(Saved entries)
· · · · ·

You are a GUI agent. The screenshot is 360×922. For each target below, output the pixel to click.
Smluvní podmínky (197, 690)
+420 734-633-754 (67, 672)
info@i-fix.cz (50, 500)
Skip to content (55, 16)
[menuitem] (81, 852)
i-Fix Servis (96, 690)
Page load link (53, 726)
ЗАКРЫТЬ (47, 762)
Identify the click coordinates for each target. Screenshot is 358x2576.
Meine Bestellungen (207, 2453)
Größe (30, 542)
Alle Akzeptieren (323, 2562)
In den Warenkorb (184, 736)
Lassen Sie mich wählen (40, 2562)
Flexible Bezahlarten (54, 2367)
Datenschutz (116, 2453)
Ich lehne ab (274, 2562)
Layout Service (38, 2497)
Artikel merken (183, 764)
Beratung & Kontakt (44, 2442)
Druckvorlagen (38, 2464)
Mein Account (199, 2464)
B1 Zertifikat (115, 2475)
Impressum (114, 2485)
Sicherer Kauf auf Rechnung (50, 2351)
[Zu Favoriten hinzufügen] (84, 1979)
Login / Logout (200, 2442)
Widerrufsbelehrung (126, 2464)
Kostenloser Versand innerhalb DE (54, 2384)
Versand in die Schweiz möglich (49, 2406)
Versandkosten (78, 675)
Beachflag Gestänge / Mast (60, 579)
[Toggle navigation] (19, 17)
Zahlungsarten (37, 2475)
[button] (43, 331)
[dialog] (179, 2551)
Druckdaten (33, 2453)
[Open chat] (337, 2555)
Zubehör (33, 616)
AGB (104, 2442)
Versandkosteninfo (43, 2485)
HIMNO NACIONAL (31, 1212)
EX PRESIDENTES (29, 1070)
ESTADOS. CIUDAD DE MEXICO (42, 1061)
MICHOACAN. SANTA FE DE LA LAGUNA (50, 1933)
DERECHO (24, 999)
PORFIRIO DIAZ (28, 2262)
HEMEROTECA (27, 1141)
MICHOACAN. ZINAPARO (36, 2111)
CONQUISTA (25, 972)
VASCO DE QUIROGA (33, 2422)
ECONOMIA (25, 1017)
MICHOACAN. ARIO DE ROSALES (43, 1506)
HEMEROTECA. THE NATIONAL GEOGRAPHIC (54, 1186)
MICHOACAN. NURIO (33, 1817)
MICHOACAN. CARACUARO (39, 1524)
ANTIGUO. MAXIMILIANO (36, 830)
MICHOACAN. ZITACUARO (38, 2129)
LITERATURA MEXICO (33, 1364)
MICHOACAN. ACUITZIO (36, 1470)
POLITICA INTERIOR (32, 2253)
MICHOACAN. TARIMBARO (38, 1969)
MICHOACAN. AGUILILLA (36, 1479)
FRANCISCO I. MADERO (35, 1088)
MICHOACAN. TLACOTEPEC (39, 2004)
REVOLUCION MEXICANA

· · · · ·

Problem statement:
Taking the line with "Skip to content (55, 16)" as the first and the line with "ANTIGUO. MAXIMILIANO (36, 830)" as the last, retype that stretch of the data above exactly, with no other lines.

Response to the task:
Skip to content (55, 16)
[menuitem] (81, 852)
i-Fix Servis (96, 690)
Page load link (53, 726)
ЗАКРЫТЬ (47, 762)
Identify the click coordinates for each target. Screenshot is 358x2576.
Meine Bestellungen (207, 2453)
Größe (30, 542)
Alle Akzeptieren (323, 2562)
In den Warenkorb (184, 736)
Lassen Sie mich wählen (40, 2562)
Flexible Bezahlarten (54, 2367)
Datenschutz (116, 2453)
Ich lehne ab (274, 2562)
Layout Service (38, 2497)
Artikel merken (183, 764)
Beratung & Kontakt (44, 2442)
Druckvorlagen (38, 2464)
Mein Account (199, 2464)
B1 Zertifikat (115, 2475)
Impressum (114, 2485)
Sicherer Kauf auf Rechnung (50, 2351)
[Zu Favoriten hinzufügen] (84, 1979)
Login / Logout (200, 2442)
Widerrufsbelehrung (126, 2464)
Kostenloser Versand innerhalb DE (54, 2384)
Versand in die Schweiz möglich (49, 2406)
Versandkosten (78, 675)
Beachflag Gestänge / Mast (60, 579)
[Toggle navigation] (19, 17)
Zahlungsarten (37, 2475)
[button] (43, 331)
[dialog] (179, 2551)
Druckdaten (33, 2453)
[Open chat] (337, 2555)
Zubehör (33, 616)
AGB (104, 2442)
Versandkosteninfo (43, 2485)
HIMNO NACIONAL (31, 1212)
EX PRESIDENTES (29, 1070)
ESTADOS. CIUDAD DE MEXICO (42, 1061)
MICHOACAN. SANTA FE DE LA LAGUNA (50, 1933)
DERECHO (24, 999)
PORFIRIO DIAZ (28, 2262)
HEMEROTECA (27, 1141)
MICHOACAN. ZINAPARO (36, 2111)
CONQUISTA (25, 972)
VASCO DE QUIROGA (33, 2422)
ECONOMIA (25, 1017)
MICHOACAN. ARIO DE ROSALES (43, 1506)
HEMEROTECA. THE NATIONAL GEOGRAPHIC (54, 1186)
MICHOACAN. NURIO (33, 1817)
MICHOACAN. CARACUARO (39, 1524)
ANTIGUO. MAXIMILIANO (36, 830)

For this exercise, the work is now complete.